On this day in 1863, Abraham Lincoln spoke at the dedication of the Soldiers’ National Cemetery in Gettysburg, Pennsylvania. Four months earlier Union forces had repelled the Confederate army at the Battle of Gettysburg. The three-day battle, which marked a turning point in the Civil War, remains one of the bloodiest in U.S. history. As Lincoln spoke, more than half of the Union dead remained buried in hastily dug field graves nearby.
Lincoln was not the featured speaker at the dedication. That honor fell to the famed orator Edward Everett, who spoke for two hours. Once Everett finished, Lincoln spoke for just two minutes. Initial reactions to the speech were mixed. The Springfield (Mass.) Republican called it a “perfect gem.” However, Lincoln’s home state paper, the Chicago Times, declared that the “cheeks of every American must tingle with shame as he reads the silly, flat, and dishwatery utterances."
More on:
The verdict of history has sided firmly with the Springfield paper. What is widely considered one of the greatest speeches ever delivered has spawned thousands of books and articles. Some analyze the five written copies of the speech and debate which wording is most accurate. Some examine the history of the speech’s writing and its legacy in U.S. history. Some look at the sources, from Pericles to the Bible, that inspired Lincoln.
None of these analyses compare with the words Lincoln spoke that blustery November day:
Four score and seven years ago our fathers brought forth on this continent a new nation, conceived in liberty, and dedicated to the proposition that all men are created equal.
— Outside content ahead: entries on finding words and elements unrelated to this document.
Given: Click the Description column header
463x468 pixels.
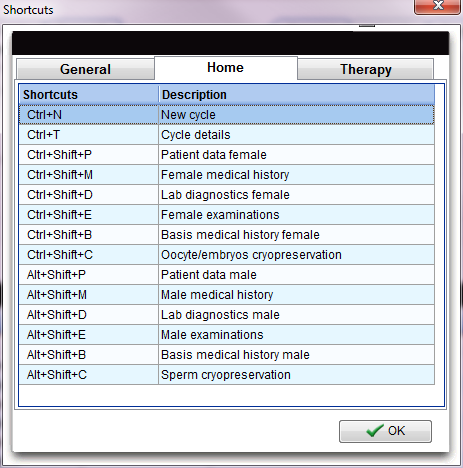Looking at the screenshot, I should point(297,95).
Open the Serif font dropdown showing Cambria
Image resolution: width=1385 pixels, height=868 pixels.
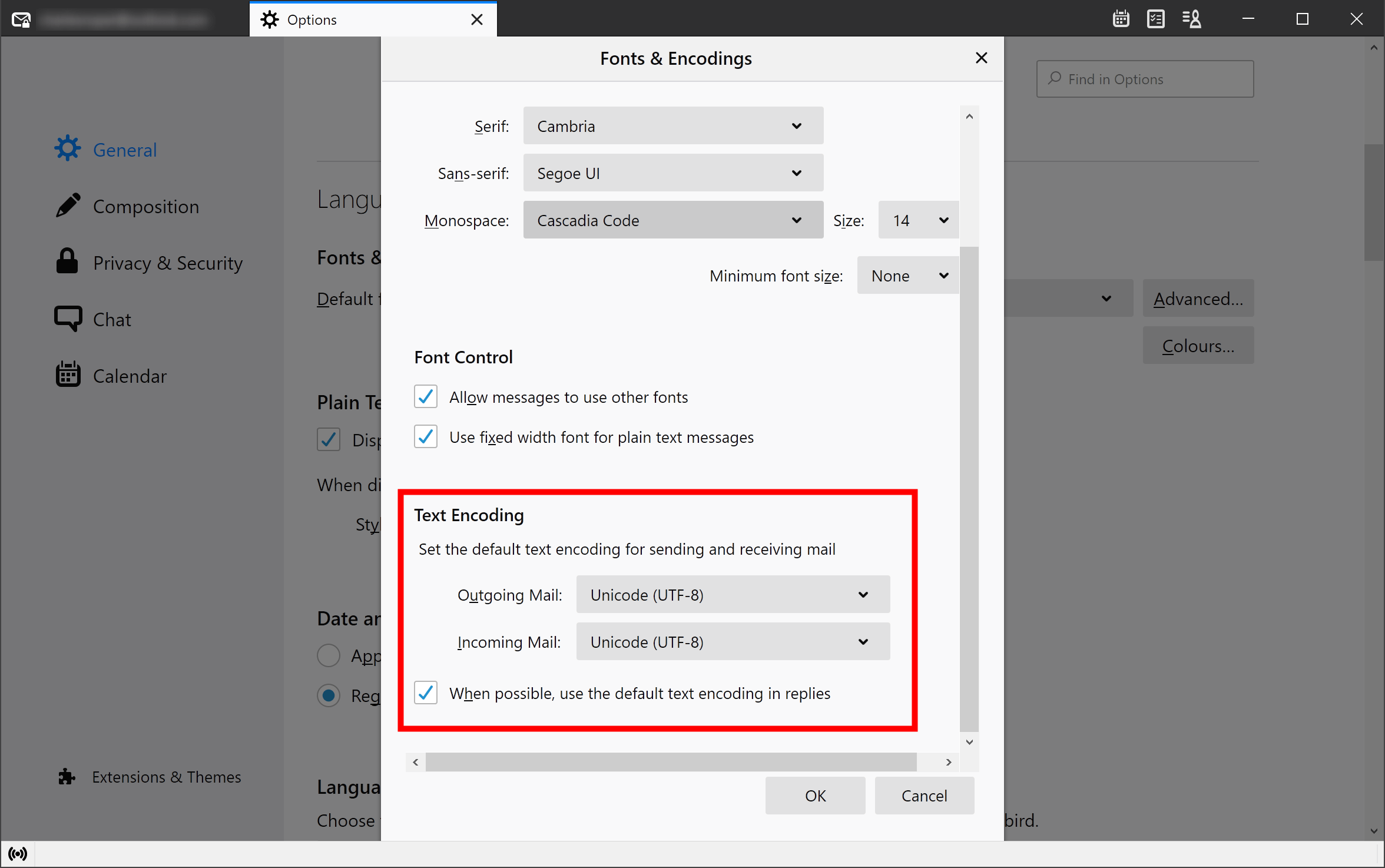[x=672, y=125]
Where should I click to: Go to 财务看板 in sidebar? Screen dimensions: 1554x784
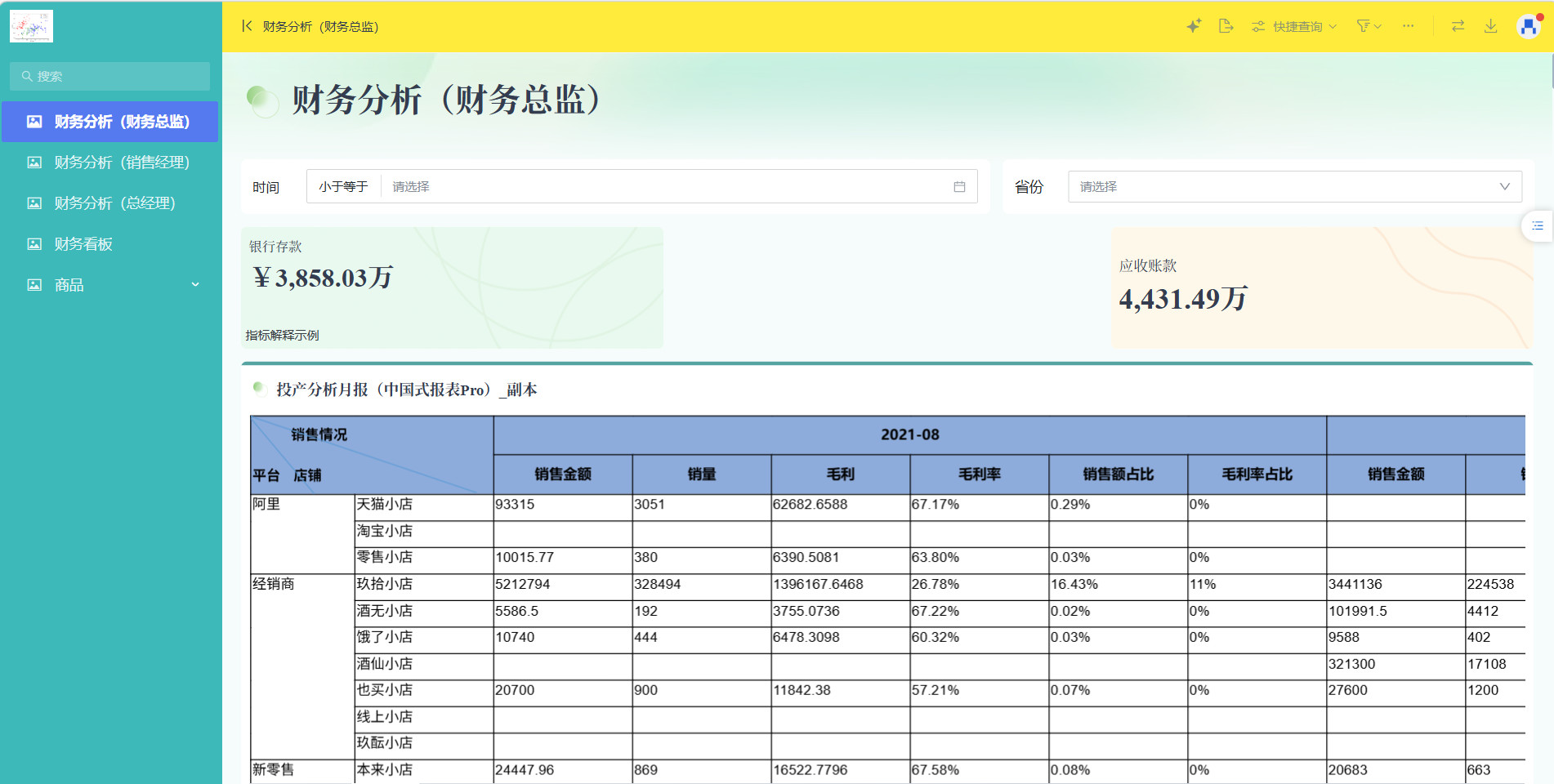click(x=83, y=244)

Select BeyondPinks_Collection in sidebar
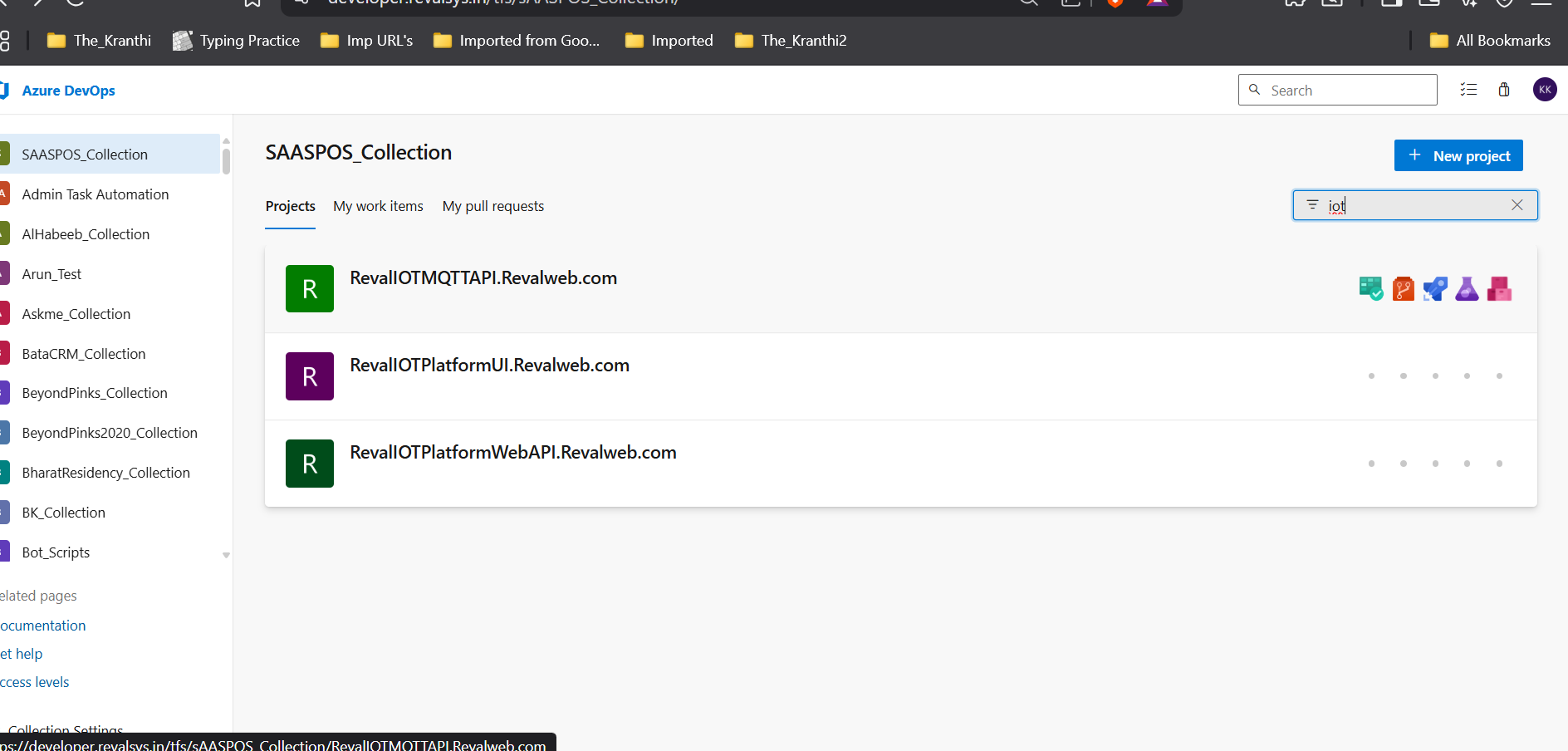(95, 393)
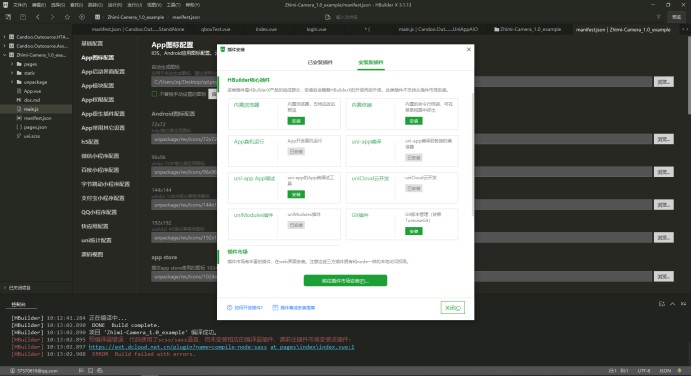
Task: Click the UTF-8 encoding in status bar
Action: pos(643,371)
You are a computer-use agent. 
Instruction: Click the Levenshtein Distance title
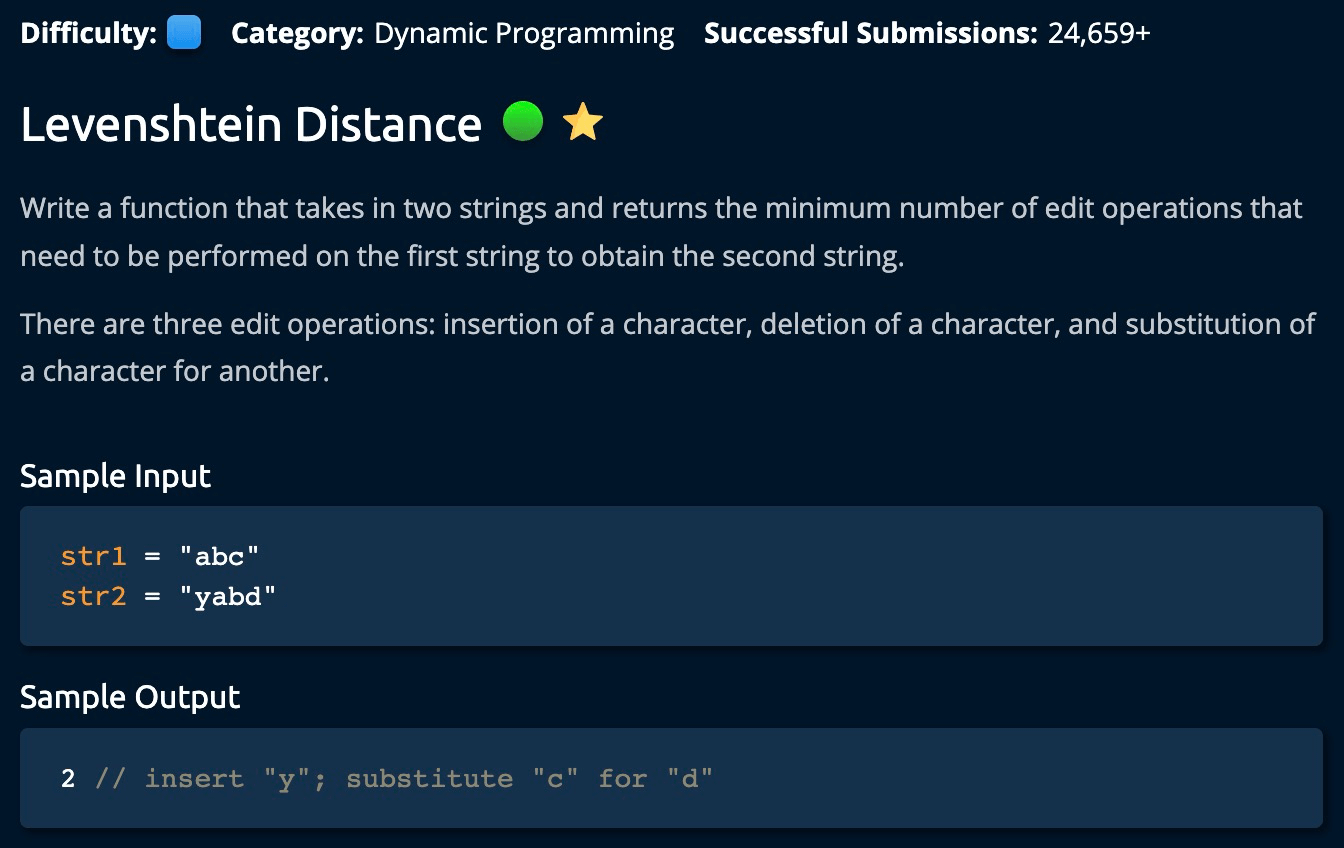pos(251,124)
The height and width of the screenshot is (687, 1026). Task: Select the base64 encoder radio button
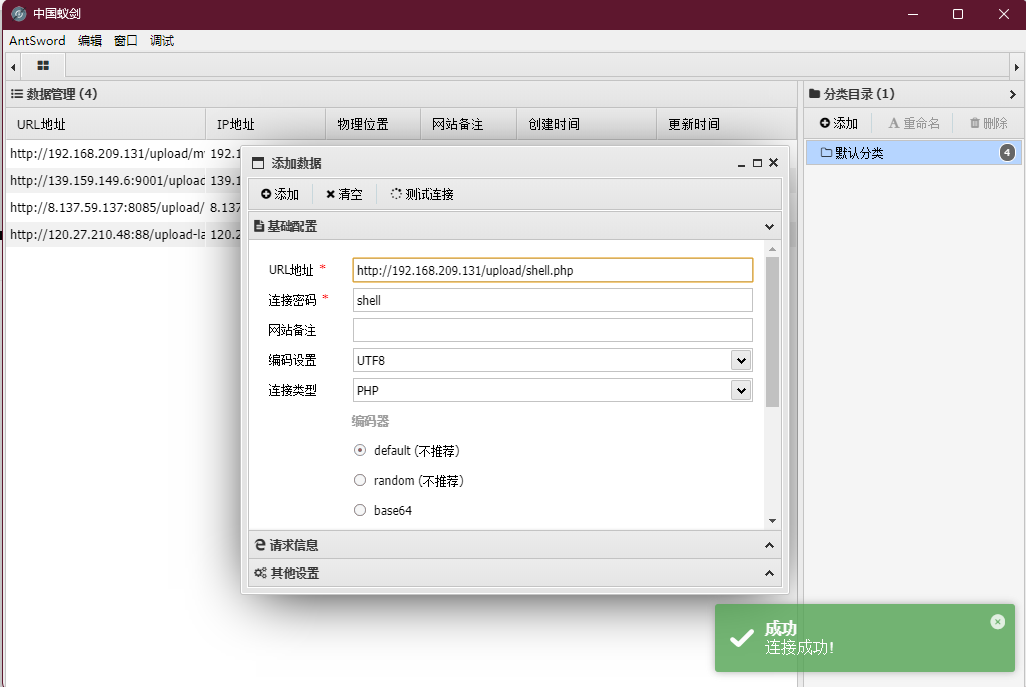coord(359,510)
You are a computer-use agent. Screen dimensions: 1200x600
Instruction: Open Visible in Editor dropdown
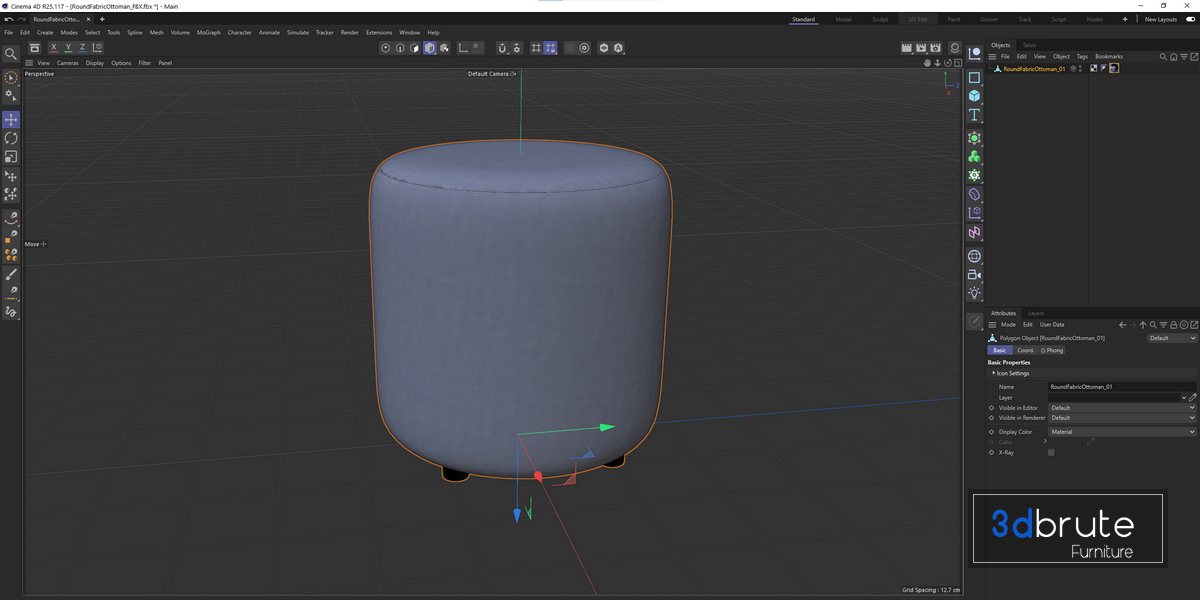1121,408
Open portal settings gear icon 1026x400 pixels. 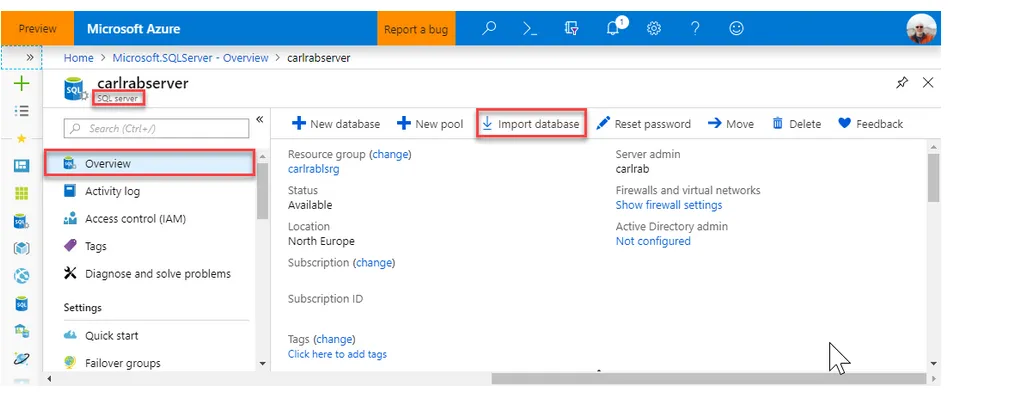coord(654,29)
Now we are engaged in a great civil war, testing whether that nation, or any nation, so conceived and so dedicated, can long endure. We are met on a great battle-field of that war. We have come to dedicate a portion of that field, as a final resting place for those who here gave their lives that that nation might live. It is altogether fitting and proper that we should do this.
But, in a larger sense, we can not dedicate, we can not consecrate, we can not hallow this ground. The brave men, living and dead, who struggled here, have consecrated it, far above our poor power to add or detract. The world will little note, nor long remember what we say here, but it can never forget what they did here. It is for us the living, rather, to be dedicated here to the unfinished work which they who fought here have thus far so nobly advanced. It is rather for us to be here dedicated to the great task remaining before us—that from these honored dead we take increased devotion to that cause for which they gave the last full measure of devotion—that we here highly resolve that these dead shall not have died in vain—that this nation, under God, shall have a new birth of freedom—and that government of the people, by the people, for the people, shall not perish from the earth."
Reading that speech a century-and-a-half later, it is easy to see why Massachusetts senator Charles Sumner was moved to write that the “battle [of Gettysburg] itself was less important than the speech” that Lincoln gave.